=== INSTRUCTIONS TO FOLLOW ===
Reproduce verbatim the portion of the data that begins with the line containing "Task: Open My Projects in the sidebar" and continues through the end of the data, including both of those boundaries. Omit the pictures from your reproduction.

[Dataset entries]
--- start ---
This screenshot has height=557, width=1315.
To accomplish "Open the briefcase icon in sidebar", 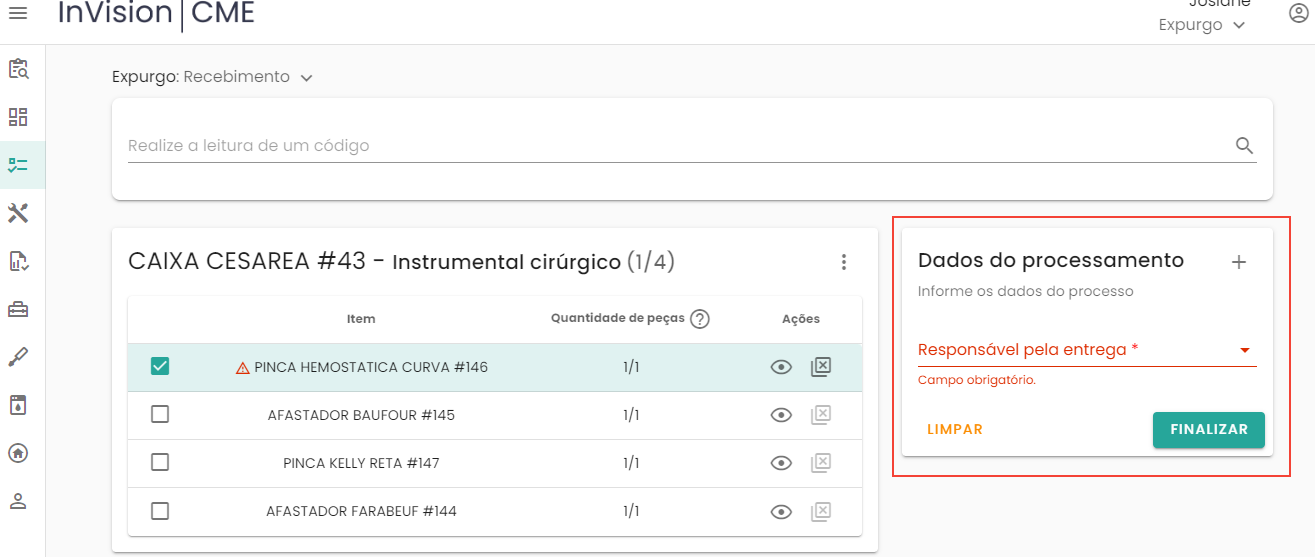I will pyautogui.click(x=18, y=309).
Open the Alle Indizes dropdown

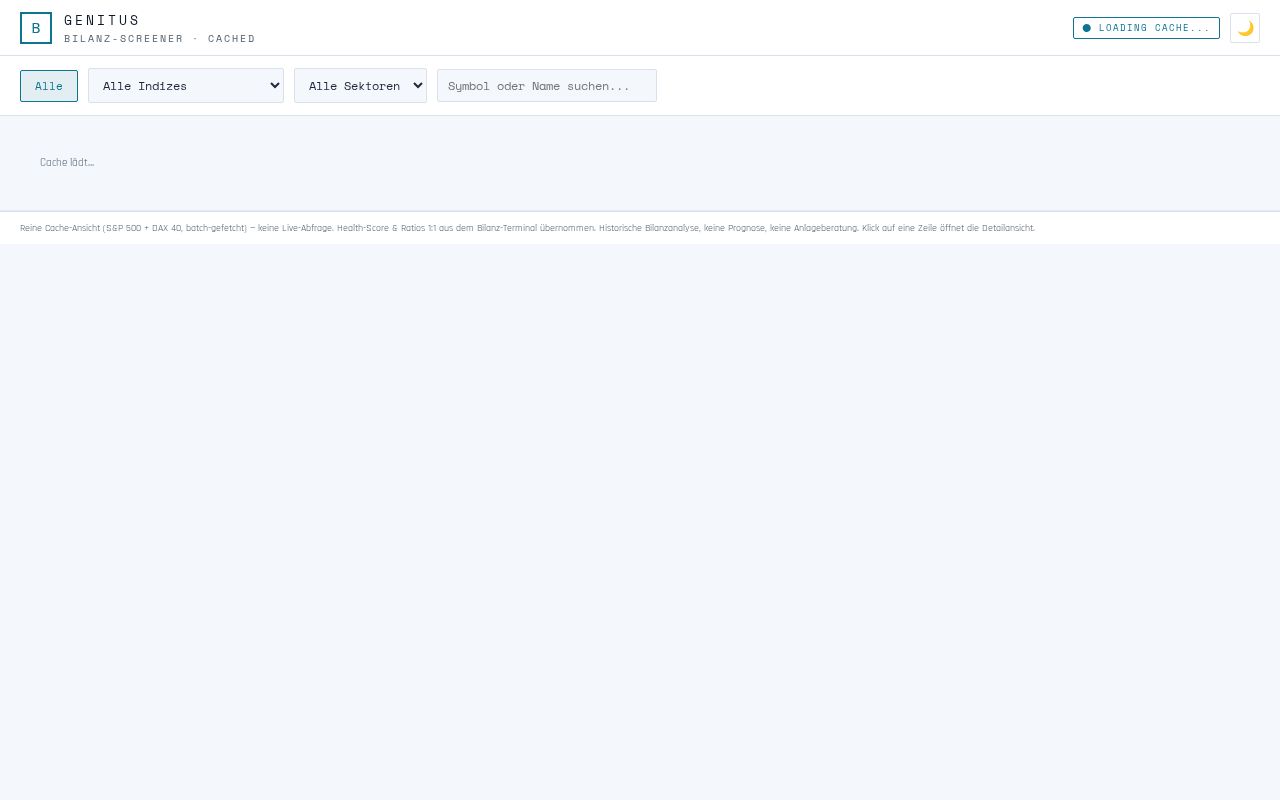pyautogui.click(x=186, y=86)
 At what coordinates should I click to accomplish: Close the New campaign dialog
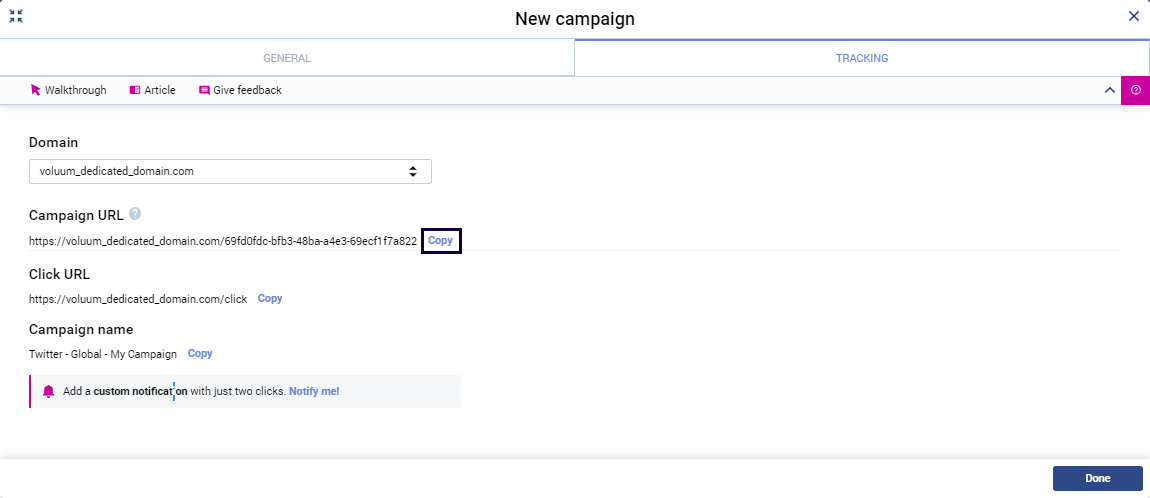pos(1133,16)
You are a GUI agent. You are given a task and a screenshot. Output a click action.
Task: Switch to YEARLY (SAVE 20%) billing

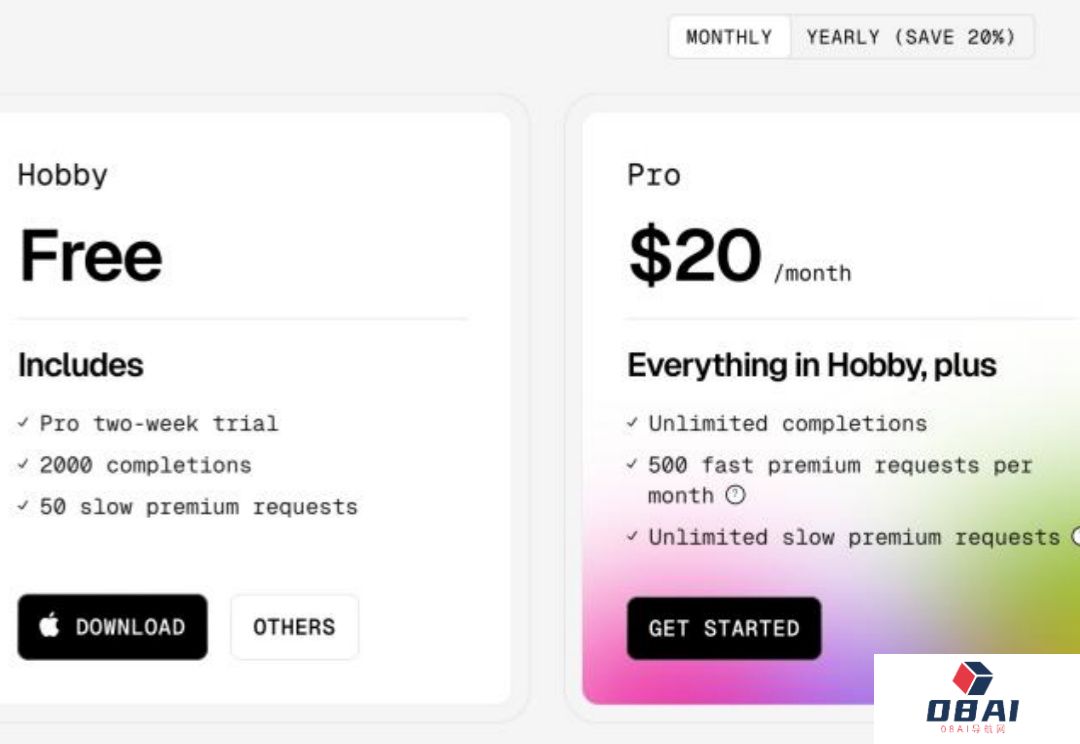[x=911, y=37]
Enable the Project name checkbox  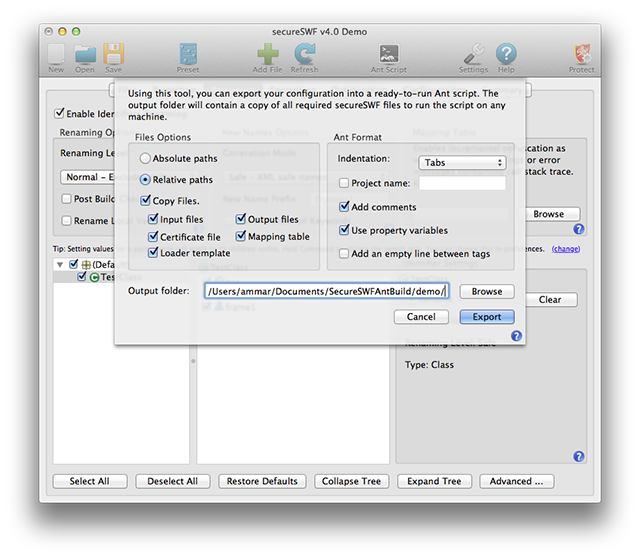(345, 183)
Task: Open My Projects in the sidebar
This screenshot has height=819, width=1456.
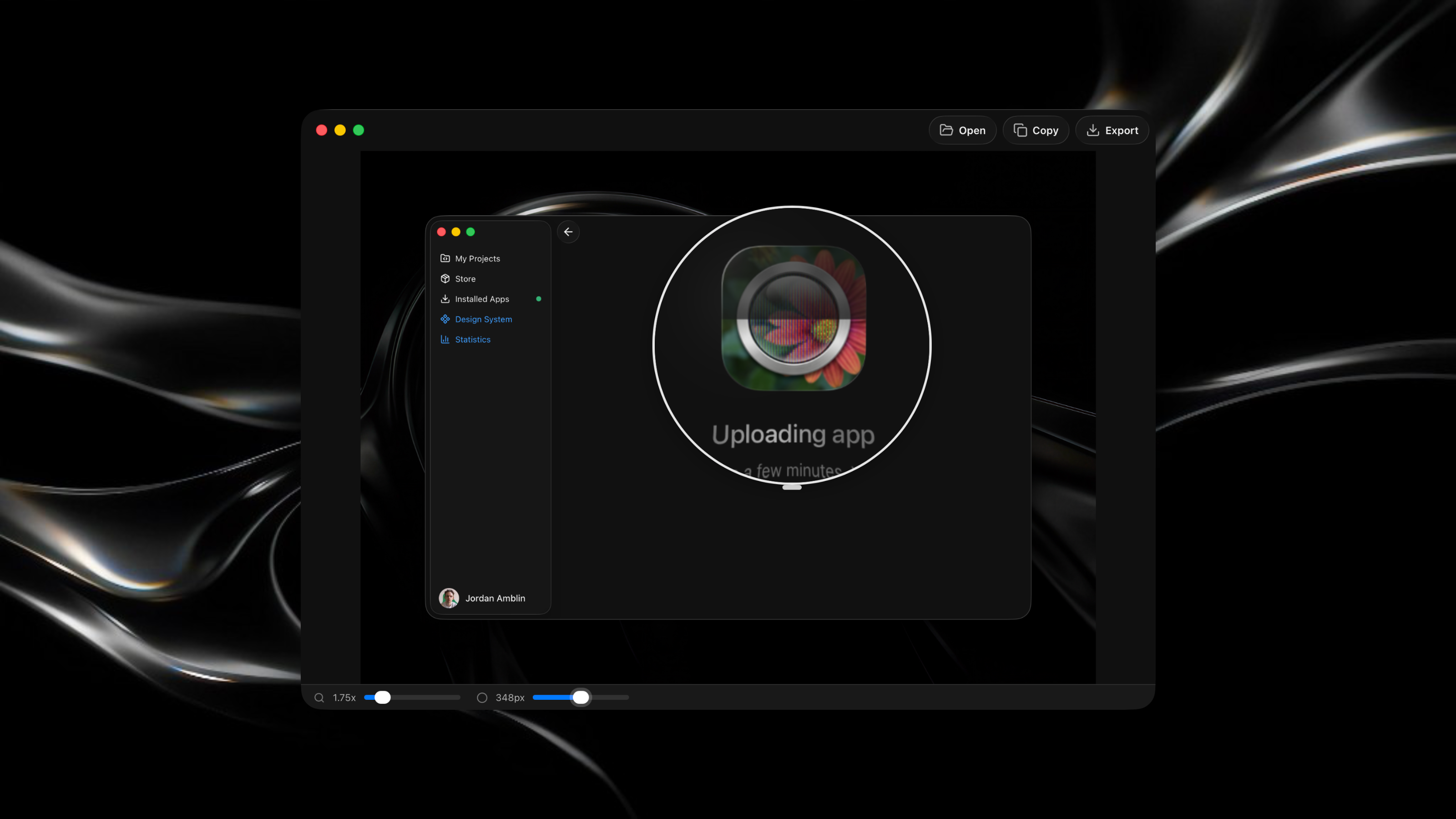Action: pyautogui.click(x=477, y=258)
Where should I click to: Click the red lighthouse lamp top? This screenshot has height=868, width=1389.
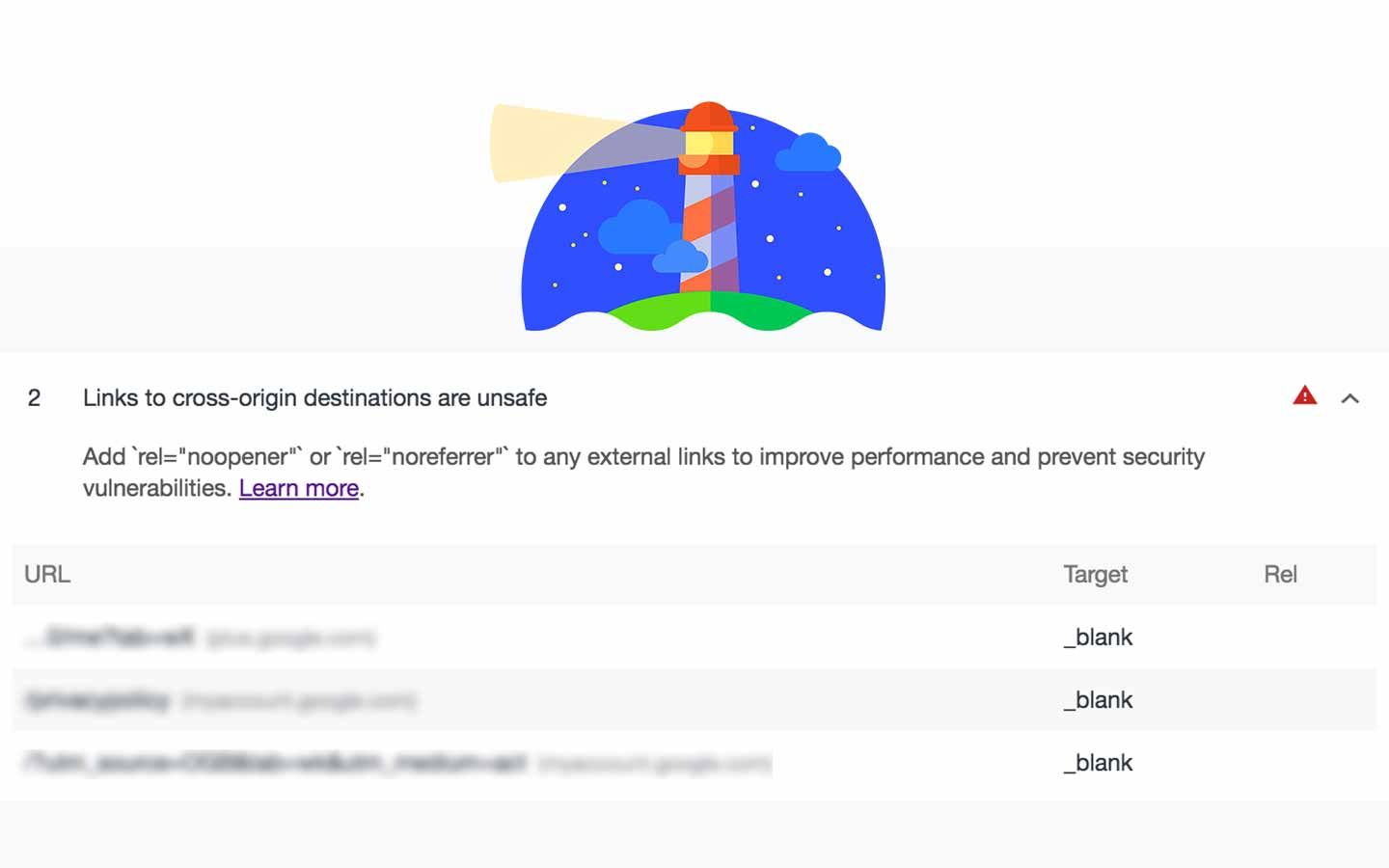click(x=709, y=117)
--- end ---
=== EXERCISE ANSWER ===
Task: Open My Projects in the sidebar
This screenshot has height=819, width=1456.
Action: pyautogui.click(x=477, y=258)
Where should I click to: Click the red lighthouse lamp top? This screenshot has height=868, width=1389.
click(x=709, y=117)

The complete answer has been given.